Als die Borgeler Schützen einmal ihr Tanzzelt verkaufen wollten

Ein Fundstück aus der Zeitung von 1868, eine Borgeler „Sach- und Lachgeschichte“ möchte ich euch heute präsentieren. Was war da los, als die Borgeler ihr Schützenzelt verkaufen wollten und dann doch nicht? Ein Schildbürgerstreich aus der Börde?

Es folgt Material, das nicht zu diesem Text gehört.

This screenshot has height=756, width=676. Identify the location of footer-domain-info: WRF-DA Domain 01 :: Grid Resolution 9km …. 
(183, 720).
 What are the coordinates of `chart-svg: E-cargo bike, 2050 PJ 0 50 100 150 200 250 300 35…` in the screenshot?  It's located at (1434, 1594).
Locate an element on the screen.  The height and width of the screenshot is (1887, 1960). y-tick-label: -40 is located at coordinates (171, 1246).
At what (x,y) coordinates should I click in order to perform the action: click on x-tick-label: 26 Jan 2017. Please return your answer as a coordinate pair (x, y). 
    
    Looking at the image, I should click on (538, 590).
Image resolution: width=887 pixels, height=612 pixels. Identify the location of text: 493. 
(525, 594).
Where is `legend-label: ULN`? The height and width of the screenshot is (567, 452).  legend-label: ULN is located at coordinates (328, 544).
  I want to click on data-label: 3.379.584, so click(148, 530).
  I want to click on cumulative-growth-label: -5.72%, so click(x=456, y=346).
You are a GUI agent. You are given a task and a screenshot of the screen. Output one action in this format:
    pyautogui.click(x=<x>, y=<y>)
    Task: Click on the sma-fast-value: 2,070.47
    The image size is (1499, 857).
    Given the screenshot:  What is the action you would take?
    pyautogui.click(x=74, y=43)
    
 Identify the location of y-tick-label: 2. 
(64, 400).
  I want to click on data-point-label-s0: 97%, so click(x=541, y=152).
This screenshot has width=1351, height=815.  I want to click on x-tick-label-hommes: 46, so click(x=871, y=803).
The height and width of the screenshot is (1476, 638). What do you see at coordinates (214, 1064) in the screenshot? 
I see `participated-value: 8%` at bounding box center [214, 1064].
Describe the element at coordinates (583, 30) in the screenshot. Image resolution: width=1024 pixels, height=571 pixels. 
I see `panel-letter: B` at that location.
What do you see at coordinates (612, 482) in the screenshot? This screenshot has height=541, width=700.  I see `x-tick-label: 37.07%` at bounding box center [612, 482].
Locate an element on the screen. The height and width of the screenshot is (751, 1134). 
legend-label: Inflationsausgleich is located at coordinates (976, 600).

Dass die Kleinanzeigen zu den interessantesten Teilen einer Zeitung ge-hören, gilt bis heute, auch im Zeitalter von eBay. Im 19. Jahrhundert nahmen die Anzeigen den größeren Teil des Soester Anzeiger ein und sind eine ergiebige Quelle für die Ortsgeschichte. Dem genauen Leser erschließt sich ein lebendiges Bild des Alltags einer Zeit, die der unsrigen so fern und doch so nah ist.

Am Freitag, den 8. Mai 1868 konnten die Leser des Soester Anzeigers folgende Notiz lesen:

Samstag, den 16. Mai, Nachmittags 4 Uhr, soll bei dem Gastwirth Hohoff in Berwicke, das dem Schützenverein des Kirchspiels Borgeln gehörende Tanzzelt, sowie die auf der Haselhorst stehende Vogelstange öffentlich an den Meistbietenden verkauft werden, wozu Kauflustige sich zur bestimmten Stunde einfinden wollen.
Der Vorstand 1)    Soester Anzeiger, Freitag 8. Mai 1868 (Nr. 37), S. 4

Vier Tage später, in der nächsten Ausgabe der Zeitung, folgte die Rücknahme:

Der auf Sonnabend den 16. d. Mts., anberaumte Termin zum Verkaufe des Borgeler Schützen-Tanzzeltes, sowie der Vogelstange, wird hiermit aufgehoben.
Der Vorstand 2)    Soester Anzeiger, Dienstag, 12. Mai 1868 (Nr. 38), S. 3

Im Sommer 1868 lag die Gründung des Schützenvereins des Kirchspiels Borgeln fast vierzig Jahre zurück. Um 1830 war der Verein gegründet worden, wohl auf Initiative des Gutsbesitzers auf Borghausen, Franz von Klocke, und in Kooperation mit benachbarten Vereinen. Die Schützengesellschaft im benachbarten Dinker etwa kann als Parallelgründung angesehen werden. 3)    Vgl. Anon. Heinrich Varnholt u. Heinrich Schäfer: Schützenverein Borgeln e. V. 150 Jahre 1830 – 1980. Festschrift zum 150jährigen Jubiläum, Borgeln 29. – 31. 8. 1980, o. O. Borgeln, o. J. 1980, S. 41. Der Gründungsgeschichte und der Rolle der Schützenvereine wollen wir später genauer nachgehen: Welche Aufschlüsse über soziale und kommunikative Netzwerke in einer ländlichen Gesellschaft lassen sich über die Geschichte der Schützenvereine gewinnen?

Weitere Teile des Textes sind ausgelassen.